In particolare, i giudici d’appello, nell’accogliere il gravame dell’Agenzia delle Entrate, hanno sostenuto che la contribuente non aveva provato di avere aderito ad alcun programma di incentivazione all’esodo anteriormente all’entrata in vigore del D.L. n. 223 del 2006.

A seguito di deposito di proposta ex art. 380 bis c.p.c., è stata fissata l’adunanza della Corte in Camera di consiglio, con rituale comunicazione alle parti; la ricorrente ha depositato memoria ed il Collegio ha disposto la redazione della ordinanza con motivazione semplificata.

Diritto

RAGIONI DELLA DECISIONE

1. La ricorrente lamenta, con il primo motivo, la nullità della sentenza per motivazione illogica e contraddittoria ex art. 360 c.p.c., nn. 4 e 5, avendo i giudici di appello omesso di esaminare tutta la documentazione allegata a sostegno della domanda. Con il secondo motivo, la ricorrente denuncia, ex art. 360 c.p.c., n. 3, la “omessa, falsa ed errata applicazione della L. n. 248 del 2006, art. 23″.

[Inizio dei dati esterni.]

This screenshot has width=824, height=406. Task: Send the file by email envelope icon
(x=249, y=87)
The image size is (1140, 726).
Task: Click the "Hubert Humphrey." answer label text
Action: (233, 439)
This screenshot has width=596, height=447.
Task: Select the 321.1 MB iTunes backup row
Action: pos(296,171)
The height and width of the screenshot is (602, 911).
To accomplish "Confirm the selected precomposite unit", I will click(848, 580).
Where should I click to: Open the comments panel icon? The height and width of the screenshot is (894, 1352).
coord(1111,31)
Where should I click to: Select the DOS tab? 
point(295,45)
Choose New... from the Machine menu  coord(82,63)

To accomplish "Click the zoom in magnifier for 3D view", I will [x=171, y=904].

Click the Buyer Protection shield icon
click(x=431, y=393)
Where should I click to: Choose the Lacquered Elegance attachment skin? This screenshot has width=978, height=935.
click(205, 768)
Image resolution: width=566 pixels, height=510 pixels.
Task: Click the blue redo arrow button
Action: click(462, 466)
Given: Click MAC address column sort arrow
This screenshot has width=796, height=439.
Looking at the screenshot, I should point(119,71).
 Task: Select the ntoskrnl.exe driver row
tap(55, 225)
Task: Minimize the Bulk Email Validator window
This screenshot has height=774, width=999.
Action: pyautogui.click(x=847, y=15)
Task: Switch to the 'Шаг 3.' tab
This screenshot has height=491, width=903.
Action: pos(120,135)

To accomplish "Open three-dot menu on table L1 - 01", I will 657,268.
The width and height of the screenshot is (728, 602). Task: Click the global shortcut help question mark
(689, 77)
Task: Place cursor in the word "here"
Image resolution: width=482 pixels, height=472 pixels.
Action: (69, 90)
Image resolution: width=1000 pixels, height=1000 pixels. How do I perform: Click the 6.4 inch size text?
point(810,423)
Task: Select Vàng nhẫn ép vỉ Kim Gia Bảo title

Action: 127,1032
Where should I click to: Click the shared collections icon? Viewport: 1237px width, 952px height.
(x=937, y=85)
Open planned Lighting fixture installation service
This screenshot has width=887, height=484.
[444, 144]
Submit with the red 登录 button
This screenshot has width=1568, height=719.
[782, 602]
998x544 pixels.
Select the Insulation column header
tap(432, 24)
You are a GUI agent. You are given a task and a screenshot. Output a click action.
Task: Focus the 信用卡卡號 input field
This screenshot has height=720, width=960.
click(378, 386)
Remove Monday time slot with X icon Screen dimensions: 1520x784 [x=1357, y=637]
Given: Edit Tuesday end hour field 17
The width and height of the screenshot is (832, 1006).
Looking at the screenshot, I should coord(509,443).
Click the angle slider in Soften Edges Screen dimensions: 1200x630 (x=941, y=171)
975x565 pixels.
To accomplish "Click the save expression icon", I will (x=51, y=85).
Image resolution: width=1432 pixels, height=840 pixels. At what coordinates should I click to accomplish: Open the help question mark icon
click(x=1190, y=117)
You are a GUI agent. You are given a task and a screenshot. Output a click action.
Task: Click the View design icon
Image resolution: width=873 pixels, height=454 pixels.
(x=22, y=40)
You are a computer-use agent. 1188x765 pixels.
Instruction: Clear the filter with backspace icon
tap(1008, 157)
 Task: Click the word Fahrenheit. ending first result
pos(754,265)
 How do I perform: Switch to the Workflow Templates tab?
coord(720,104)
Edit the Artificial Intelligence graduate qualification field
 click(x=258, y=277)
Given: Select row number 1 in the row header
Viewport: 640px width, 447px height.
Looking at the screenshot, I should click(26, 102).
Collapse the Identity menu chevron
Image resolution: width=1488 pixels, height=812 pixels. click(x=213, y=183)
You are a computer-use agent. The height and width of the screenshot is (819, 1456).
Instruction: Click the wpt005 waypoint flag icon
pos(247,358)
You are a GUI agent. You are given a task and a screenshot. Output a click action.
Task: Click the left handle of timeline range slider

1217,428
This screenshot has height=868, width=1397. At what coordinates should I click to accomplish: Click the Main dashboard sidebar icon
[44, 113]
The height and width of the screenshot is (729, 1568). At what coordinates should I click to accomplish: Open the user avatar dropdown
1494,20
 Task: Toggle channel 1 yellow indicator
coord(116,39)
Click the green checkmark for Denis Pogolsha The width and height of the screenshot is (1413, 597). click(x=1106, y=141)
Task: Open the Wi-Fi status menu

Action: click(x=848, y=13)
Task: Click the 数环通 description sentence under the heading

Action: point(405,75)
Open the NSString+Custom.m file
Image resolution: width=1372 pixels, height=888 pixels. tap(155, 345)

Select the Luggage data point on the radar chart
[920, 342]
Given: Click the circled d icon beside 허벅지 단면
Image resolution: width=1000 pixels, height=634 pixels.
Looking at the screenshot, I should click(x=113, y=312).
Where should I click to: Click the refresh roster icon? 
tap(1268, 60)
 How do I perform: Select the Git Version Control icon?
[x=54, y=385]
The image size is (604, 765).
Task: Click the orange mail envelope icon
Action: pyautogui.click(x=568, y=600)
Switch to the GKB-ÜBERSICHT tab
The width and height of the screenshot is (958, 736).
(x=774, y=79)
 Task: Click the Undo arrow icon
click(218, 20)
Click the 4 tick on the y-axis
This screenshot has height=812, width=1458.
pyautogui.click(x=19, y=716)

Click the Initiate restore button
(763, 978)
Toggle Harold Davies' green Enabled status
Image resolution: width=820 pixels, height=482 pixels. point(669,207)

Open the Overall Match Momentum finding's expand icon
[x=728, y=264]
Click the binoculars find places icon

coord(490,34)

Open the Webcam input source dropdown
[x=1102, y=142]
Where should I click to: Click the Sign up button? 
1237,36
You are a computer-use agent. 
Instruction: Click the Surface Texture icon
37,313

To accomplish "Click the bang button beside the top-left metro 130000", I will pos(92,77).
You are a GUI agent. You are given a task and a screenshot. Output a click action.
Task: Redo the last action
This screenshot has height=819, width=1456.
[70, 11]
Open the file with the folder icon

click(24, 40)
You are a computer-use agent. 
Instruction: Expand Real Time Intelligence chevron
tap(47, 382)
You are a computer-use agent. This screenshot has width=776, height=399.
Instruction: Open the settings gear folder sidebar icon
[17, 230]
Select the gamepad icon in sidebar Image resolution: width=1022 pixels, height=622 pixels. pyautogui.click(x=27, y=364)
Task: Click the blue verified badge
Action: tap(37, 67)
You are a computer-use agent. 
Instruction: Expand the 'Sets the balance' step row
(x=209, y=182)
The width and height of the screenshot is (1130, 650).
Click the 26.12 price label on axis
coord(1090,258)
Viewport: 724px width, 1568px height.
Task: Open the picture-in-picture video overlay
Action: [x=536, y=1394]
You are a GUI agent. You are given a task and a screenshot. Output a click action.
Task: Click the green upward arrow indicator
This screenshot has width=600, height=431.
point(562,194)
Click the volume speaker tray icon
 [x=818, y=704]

2. La prima censura è inammissibile, non essendo, da un lato, enucleato alcun fatto storico il cui esame sarebbe stato omesso dai giudici della C.T.R. e, dall’altro lato, non ricorrendo vizi di motivazione omessa o del tutto apparente. La giurisprudenza dì questo giudice di legittimità ha affermato che si ha motivazione omessa o apparente quando il giudice di merito omette di indicare, nel contenuto della sentenza, gli elementi da cui ha desunto il proprio convincimento ovvero, pur individuando questi elementi, non procede ad una loro disamina logico-giuridica, tale da lasciar trasparire il percorso argomentativo seguito (v. Cass. n. 16736/2007).

Ciò non ricorre nel caso in esame, laddove la C.T.R., sia pure in maniera sintetica, ha ritenuto di dovere affermare che alcuna prova fosse stata fornita in ordine all’adesione da parte della contribuente ad un piano di esodo per esubero del personale.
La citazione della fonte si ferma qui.